Il s’agit cette semaine du nombre de logements considérés comme non décents ou indignes en France et ayant fait l’objet d’un arrêté de la part des services du Ministère de la Cohésion des territoires et du logement sur une dizaine d’années (2012-2021). Ce chiffre, qui couvre 0,14% du parc national, concerne surtout les procédures de « mise en sécurité » ordinaire ou urgente (anciennement de péril ou de péril imminent, concernant la structure de l’immeuble et son risque d’effondrement) ou de désordre ponctuel présentant un danger imminent (ex: exposition au plomb), ou encore une procédure d’insalubrité, urgente ou non (ex: fuites et infiltrations du toit, absence de luminosité, absence de sanitaires intérieurs). La non décence revêt un caractère plus large (taille des pièces inférieure à la réglementation, vétusté des systèmes électriques ou de chauffage, présence de nuisibles, passoire énergétique, etc.).
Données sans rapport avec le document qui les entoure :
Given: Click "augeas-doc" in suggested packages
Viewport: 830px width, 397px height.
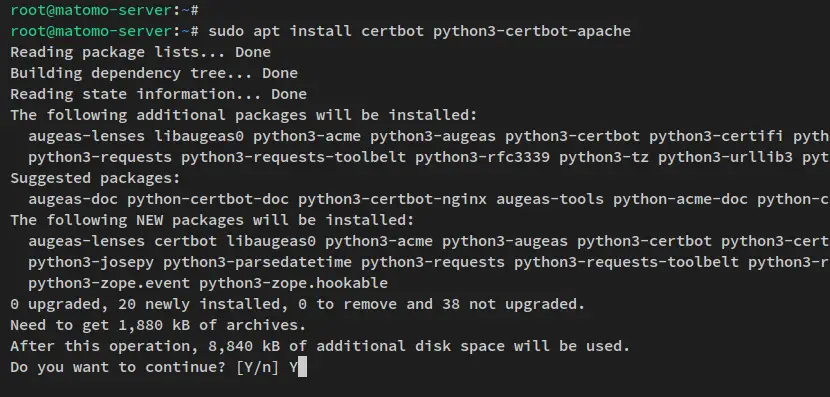Looking at the screenshot, I should tap(73, 199).
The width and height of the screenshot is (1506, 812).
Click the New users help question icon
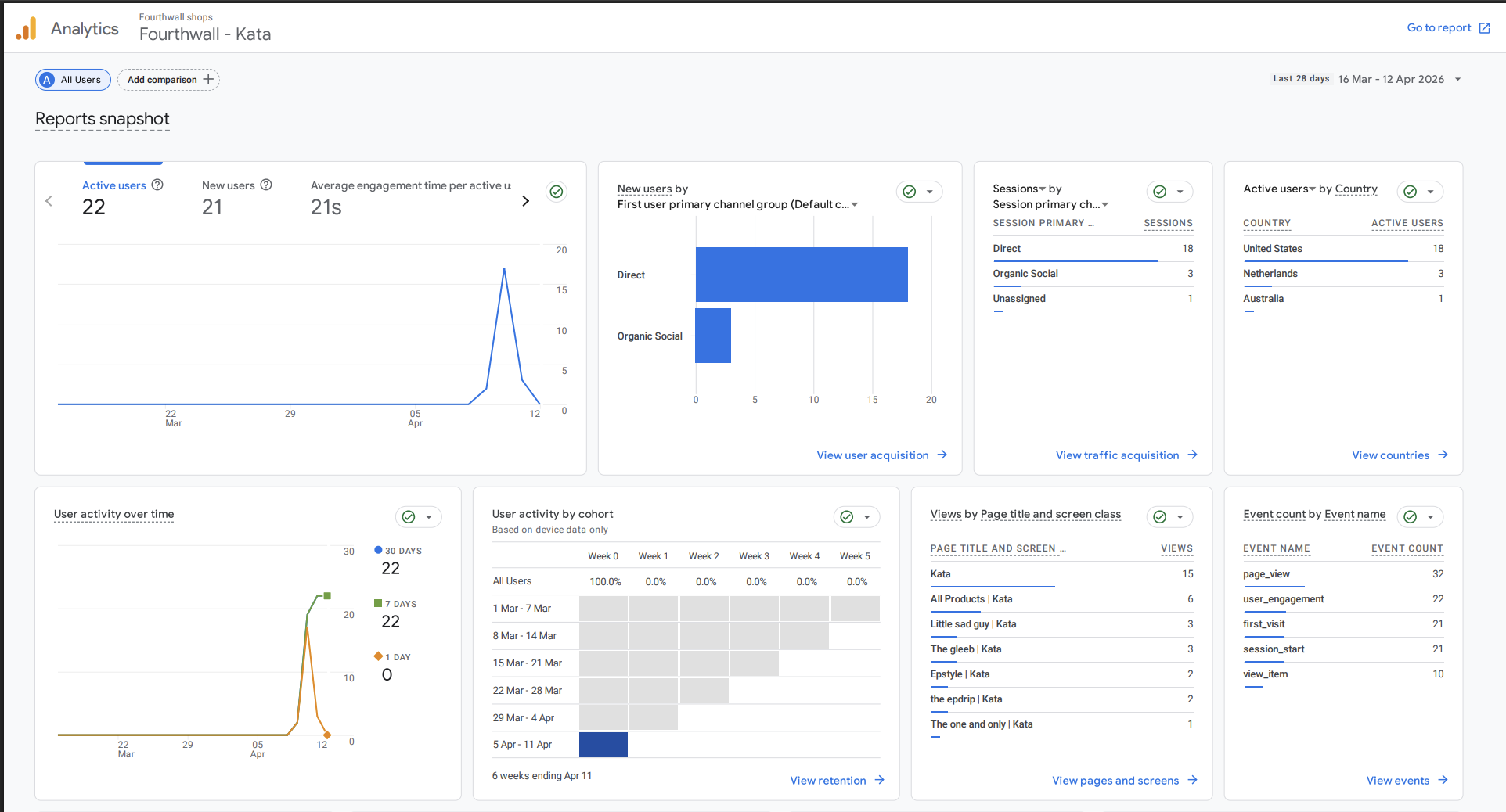coord(266,185)
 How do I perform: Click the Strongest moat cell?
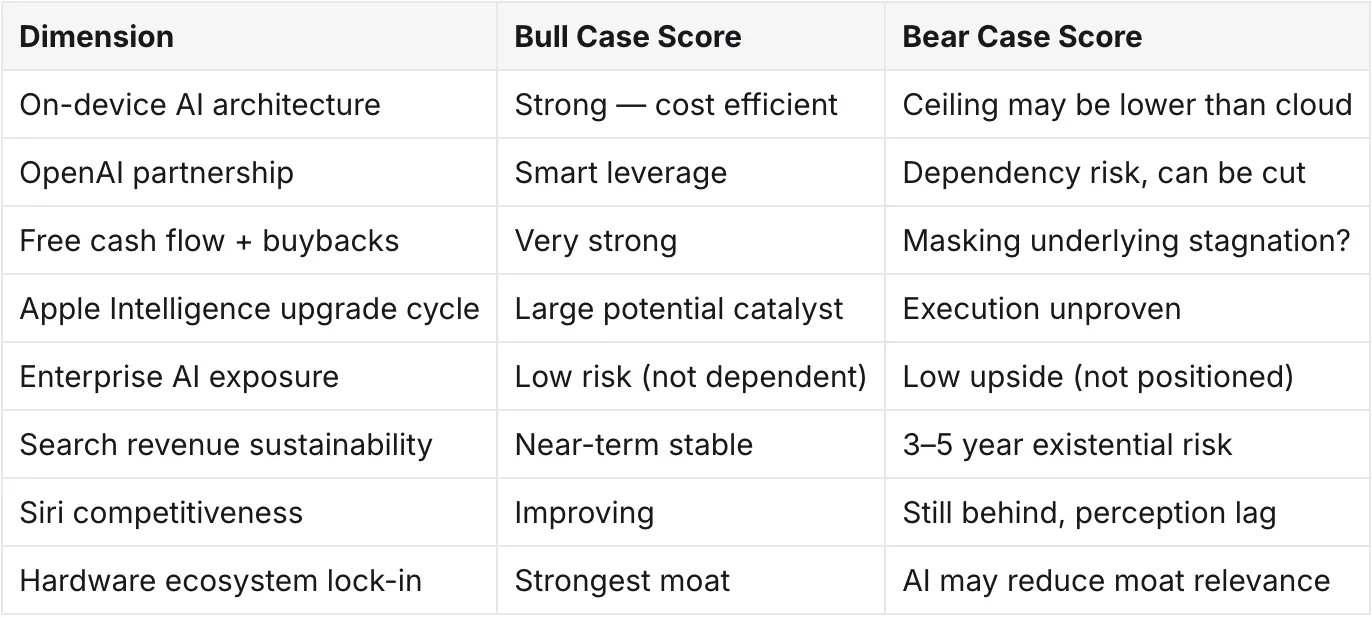pos(691,580)
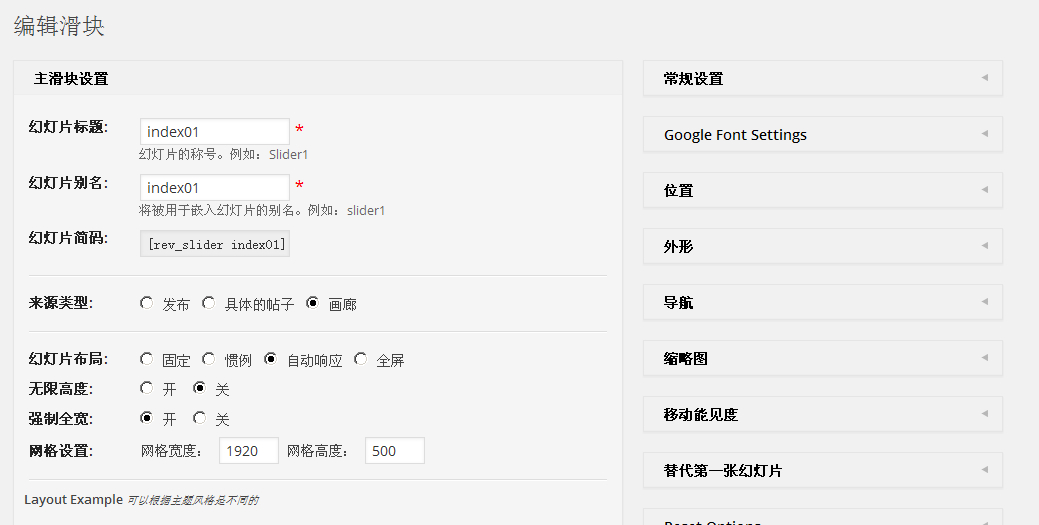Open the 移动能见度 panel
Viewport: 1039px width, 525px height.
coord(821,414)
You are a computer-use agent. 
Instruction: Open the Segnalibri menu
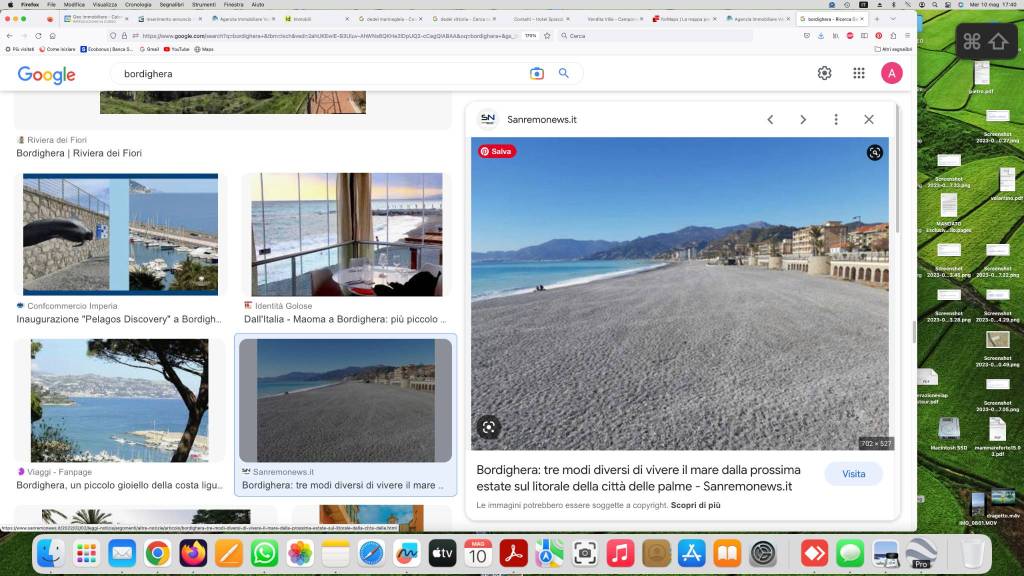click(171, 5)
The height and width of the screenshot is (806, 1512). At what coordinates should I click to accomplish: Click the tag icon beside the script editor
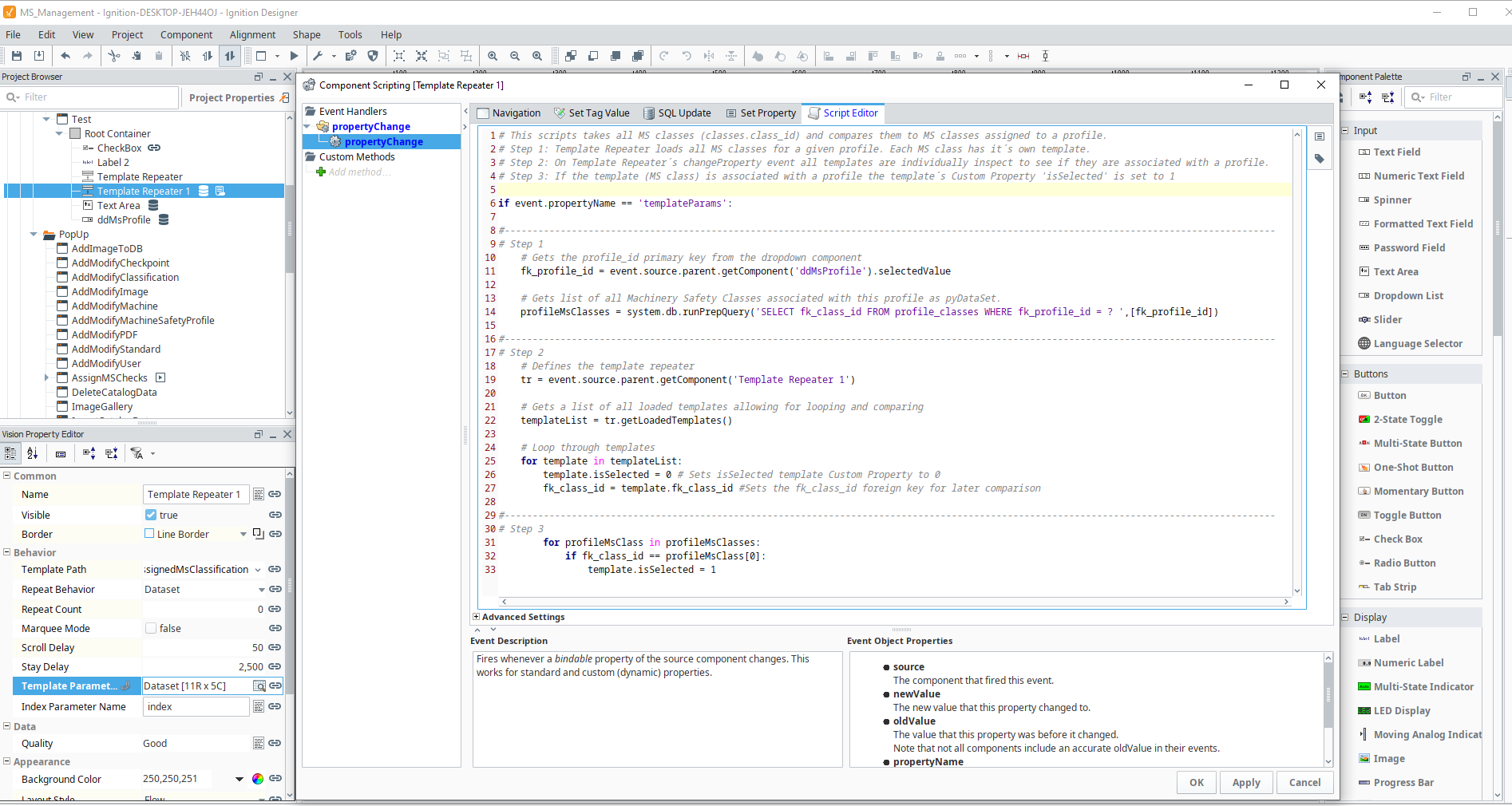1320,159
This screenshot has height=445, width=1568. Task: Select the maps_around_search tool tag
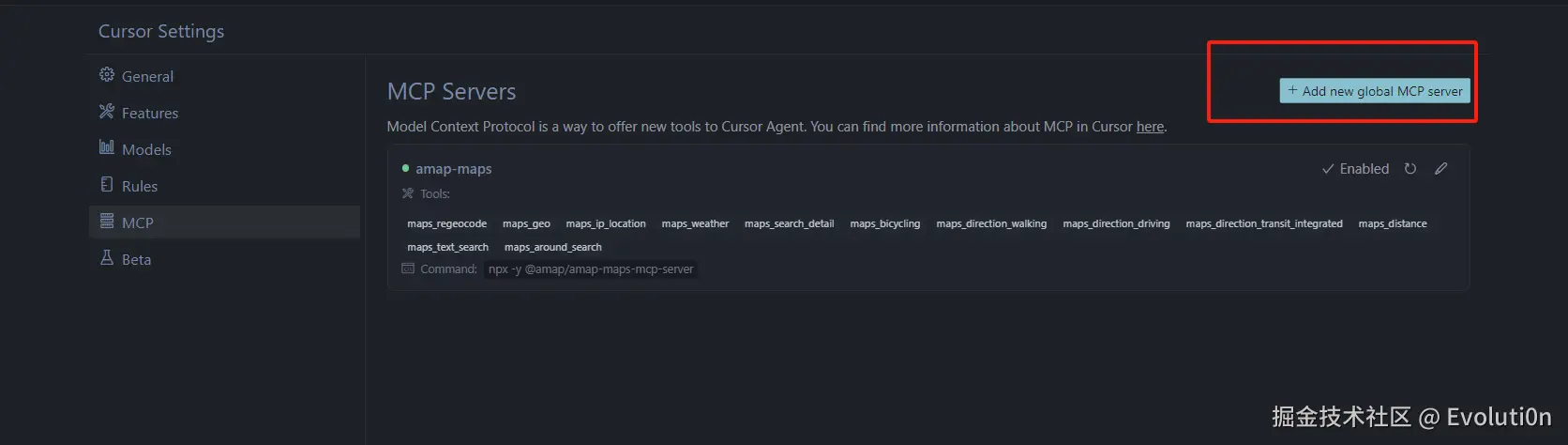(552, 247)
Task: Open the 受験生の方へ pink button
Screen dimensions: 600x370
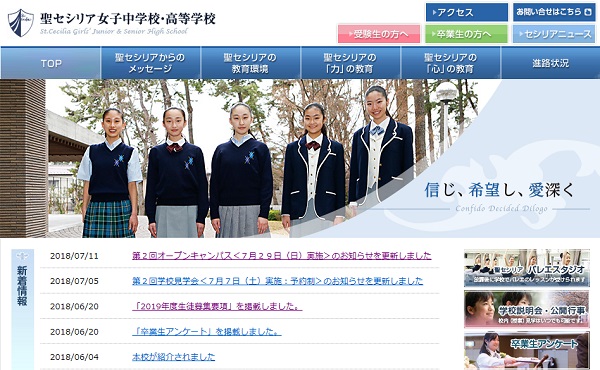Action: [x=379, y=34]
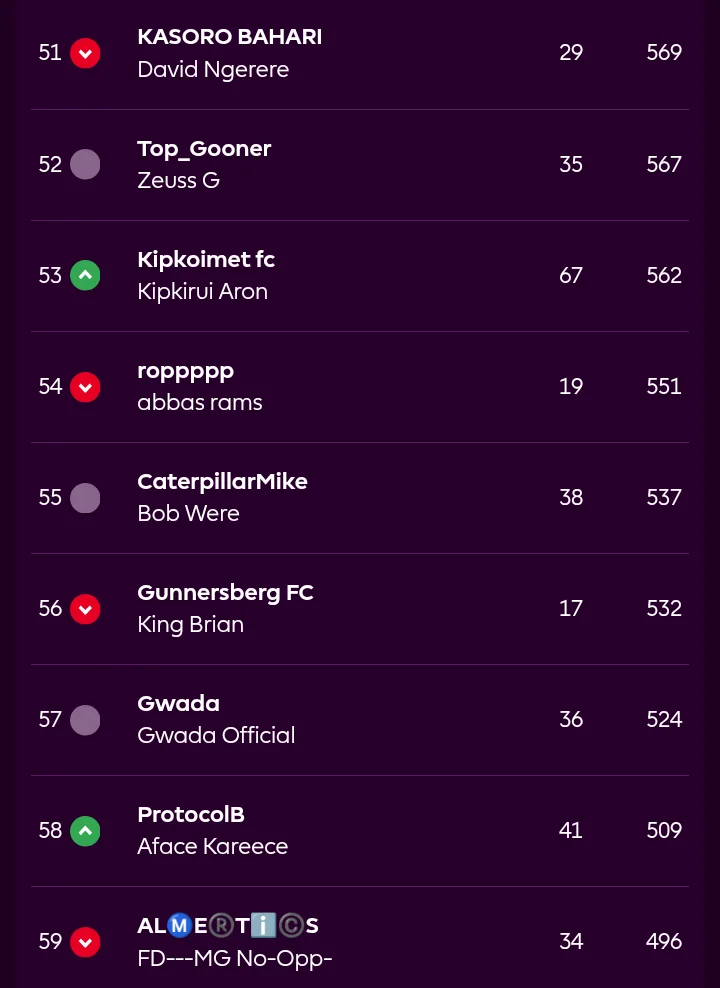The image size is (720, 988).
Task: Open the Gwada team entry
Action: pos(178,703)
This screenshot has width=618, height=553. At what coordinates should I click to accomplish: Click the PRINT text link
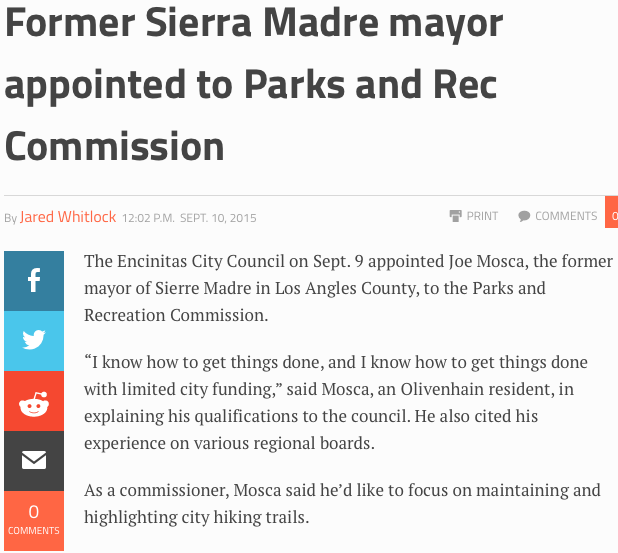pyautogui.click(x=482, y=216)
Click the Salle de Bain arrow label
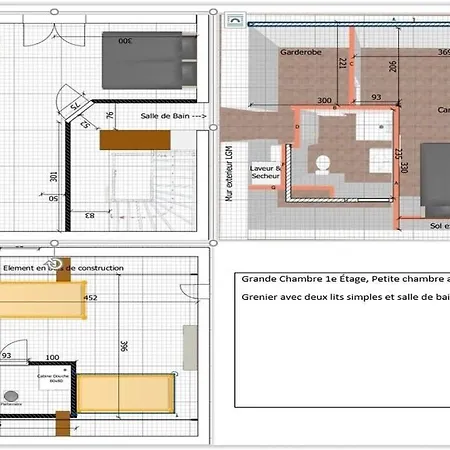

Ce chiffre, relativement réduit, ne recouvre cependant pas l’ensemble des situations vécues par la population. Le site Signal Logement, lancé par le gouvernement fin 2021 pour aider à détecter les situations potentiellement dangereuses vécues par les locataires et accélérer les travaux de mise aux normes, accueille ainsi environ 2500 à 3000 signalements par mois. Tous les signalements ne donnent pas lieu à procédure, mais ils aident à faire réagir les bailleurs.

Plus largement, le dernier rapport de la Fondation pour le logement des défavorisés (2026) pointe une augmentation de la proportion d’habitants vivant dans un logement perçu comme insalubre (4,3%, soit +0,8 points en 15 ans), à ajouter aux populations en habitat précaire ou bien logées de manière contrainte chez des tiers (voir p. 333). La Fondation pointe aussi le fait que 35% de la population aurait souffert du froid dans son logement durant l’hiver, et 49% du chaud en été – là aussi, les proportions sont en hausse.
Cette tendance, contraire à l’évolution du logement à l’échelle européenne – plutôt en amélioration – pointe donc une anomalie du parc français dont l’habitabilité semble donc se dégrader avec le temps. Cela fait notamment écho aux difficultés des politiques d’aide à la rénovation et aux coûts d’entretien d’un parc de logement certes très patrimonial, mais vieillissant et à adapter aux normes actuelles.